Fake New World competition dupes thousands of Facebook users

Fake New World competition dupes thousands of Facebook users
Photo credit: Getty

A Facebook scam promising 150 "lucky fans" a year of free New World groceries has duped thousands of people, attracting more than 34,000 comments and 20,000 shares within a matter of hours.

The since-deleted post was shared under a fake New World Facebook page, promoting "a year of free groceries to 150 lucky fans" under the guise of an anniversary competition. The post encouraged Facebook users to share and comment by January 15 to be in to win, alongside photos of boxed groceries. 

A spokesperson for New World's parent company, Foodstuffs, confirmed that Facebook had been contacted to have the page shut down.

Foodstuffs also shared a warning to supermarket shoppers on New World's verified Facebook page earlier on Thursday.

"There is currently a scam competition being promoted on Facebook by a fake New World Facebook account," the company cautioned. "This is not a New World competition and we recommend you do not click any links or provide any of your personal details."

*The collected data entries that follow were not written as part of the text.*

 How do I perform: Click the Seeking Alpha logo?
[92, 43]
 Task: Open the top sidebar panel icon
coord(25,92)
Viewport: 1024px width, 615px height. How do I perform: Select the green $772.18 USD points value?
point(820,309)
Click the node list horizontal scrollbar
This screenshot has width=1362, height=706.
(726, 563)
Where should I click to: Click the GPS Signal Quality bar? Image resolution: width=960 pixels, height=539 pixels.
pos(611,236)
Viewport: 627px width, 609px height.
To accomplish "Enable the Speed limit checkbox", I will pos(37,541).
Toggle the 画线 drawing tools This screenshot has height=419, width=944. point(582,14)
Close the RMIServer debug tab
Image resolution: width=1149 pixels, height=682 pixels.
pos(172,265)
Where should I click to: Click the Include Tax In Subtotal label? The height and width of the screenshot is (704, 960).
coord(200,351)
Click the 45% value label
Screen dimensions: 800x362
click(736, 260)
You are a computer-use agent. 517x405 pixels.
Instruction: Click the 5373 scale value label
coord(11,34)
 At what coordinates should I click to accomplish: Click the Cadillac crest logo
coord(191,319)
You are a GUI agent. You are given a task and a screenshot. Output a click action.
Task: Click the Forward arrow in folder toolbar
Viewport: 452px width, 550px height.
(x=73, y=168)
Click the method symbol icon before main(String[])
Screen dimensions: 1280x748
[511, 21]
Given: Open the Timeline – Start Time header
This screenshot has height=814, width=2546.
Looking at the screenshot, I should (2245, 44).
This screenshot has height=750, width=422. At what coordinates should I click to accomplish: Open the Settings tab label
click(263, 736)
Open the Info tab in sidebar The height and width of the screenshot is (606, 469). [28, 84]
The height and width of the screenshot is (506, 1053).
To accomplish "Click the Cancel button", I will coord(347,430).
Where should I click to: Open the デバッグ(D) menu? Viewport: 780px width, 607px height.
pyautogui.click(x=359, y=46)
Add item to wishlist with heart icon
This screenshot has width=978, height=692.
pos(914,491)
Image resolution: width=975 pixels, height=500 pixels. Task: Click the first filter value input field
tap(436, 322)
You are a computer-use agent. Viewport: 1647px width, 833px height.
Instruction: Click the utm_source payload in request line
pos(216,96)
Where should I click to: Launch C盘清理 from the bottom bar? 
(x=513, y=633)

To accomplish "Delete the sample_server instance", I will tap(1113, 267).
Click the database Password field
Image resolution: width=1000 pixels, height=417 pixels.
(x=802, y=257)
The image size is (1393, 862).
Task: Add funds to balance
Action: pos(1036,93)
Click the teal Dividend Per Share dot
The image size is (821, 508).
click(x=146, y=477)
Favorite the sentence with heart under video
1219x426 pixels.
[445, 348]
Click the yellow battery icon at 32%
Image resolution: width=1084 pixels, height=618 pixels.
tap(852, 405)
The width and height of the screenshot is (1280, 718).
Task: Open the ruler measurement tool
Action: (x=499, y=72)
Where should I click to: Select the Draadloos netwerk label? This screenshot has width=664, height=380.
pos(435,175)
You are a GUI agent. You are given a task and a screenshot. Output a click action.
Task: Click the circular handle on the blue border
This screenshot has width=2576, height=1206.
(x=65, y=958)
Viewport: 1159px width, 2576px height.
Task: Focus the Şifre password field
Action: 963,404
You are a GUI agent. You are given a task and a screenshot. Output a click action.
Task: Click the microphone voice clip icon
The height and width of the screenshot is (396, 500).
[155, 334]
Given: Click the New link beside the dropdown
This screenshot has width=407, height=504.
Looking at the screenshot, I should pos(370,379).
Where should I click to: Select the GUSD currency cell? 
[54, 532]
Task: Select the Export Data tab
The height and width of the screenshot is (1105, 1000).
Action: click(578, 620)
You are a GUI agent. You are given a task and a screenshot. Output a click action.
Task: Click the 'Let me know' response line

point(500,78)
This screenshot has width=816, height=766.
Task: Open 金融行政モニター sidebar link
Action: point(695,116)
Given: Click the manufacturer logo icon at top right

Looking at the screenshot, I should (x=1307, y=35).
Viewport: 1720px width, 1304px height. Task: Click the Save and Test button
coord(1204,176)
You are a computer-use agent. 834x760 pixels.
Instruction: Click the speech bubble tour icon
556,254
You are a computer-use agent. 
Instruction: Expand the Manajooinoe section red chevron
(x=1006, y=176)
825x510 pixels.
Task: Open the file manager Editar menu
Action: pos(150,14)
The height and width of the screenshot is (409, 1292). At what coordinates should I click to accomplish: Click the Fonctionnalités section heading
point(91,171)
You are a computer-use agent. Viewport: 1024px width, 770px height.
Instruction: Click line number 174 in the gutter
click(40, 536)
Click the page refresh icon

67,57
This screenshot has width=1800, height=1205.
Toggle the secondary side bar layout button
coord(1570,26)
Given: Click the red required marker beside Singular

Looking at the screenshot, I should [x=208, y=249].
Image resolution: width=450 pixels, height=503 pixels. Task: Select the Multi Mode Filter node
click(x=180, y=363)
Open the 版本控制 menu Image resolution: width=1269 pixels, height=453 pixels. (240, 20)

A scam alert posted to New World's website on Thursday also reiterated "this is not a New World Competition and has not been posted by New World. This is not our official account. We recommend that you do not click on any links or provide any personal information".

The spokesperson reminded customers to always check New World's website or official Facebook to ensure a promotion's legitimacy.

In a statement to Stuff, cyber-safety organisation NetSafe said although entrants will not necessarily be affected by a computer virus, they could be exposed to future efforts by scammers. 

NetSafe CEO Martin Cocker said even if potential contestants don't make a payment, registering for a competition already provides scammers with "a lot of data". 

Cocker advised people to do their homework and search for the promotion independently. He also said to avoid clicking on advertisements or links until the post's authenticity is verified.

Like many scams, this Facebook fraud had a few tell-tale signs of illegitimacy.

"Often the page or account won't have the legitimate name or web address because they're already been claimed by the business," Cocker explained.

For example, the web address for the fake New World page had an upper-case 'I' instead of a lower-case 'l'.

The images of groceries also showed the boxes marked with the Salvation Army instead of New World's logo.

The page also was unverified, meaning it didn't have the blue tick of authenticity like New World's official page.

Although New World shared the scam alert on its website on Thursday, it appears the fake page has since been taken down.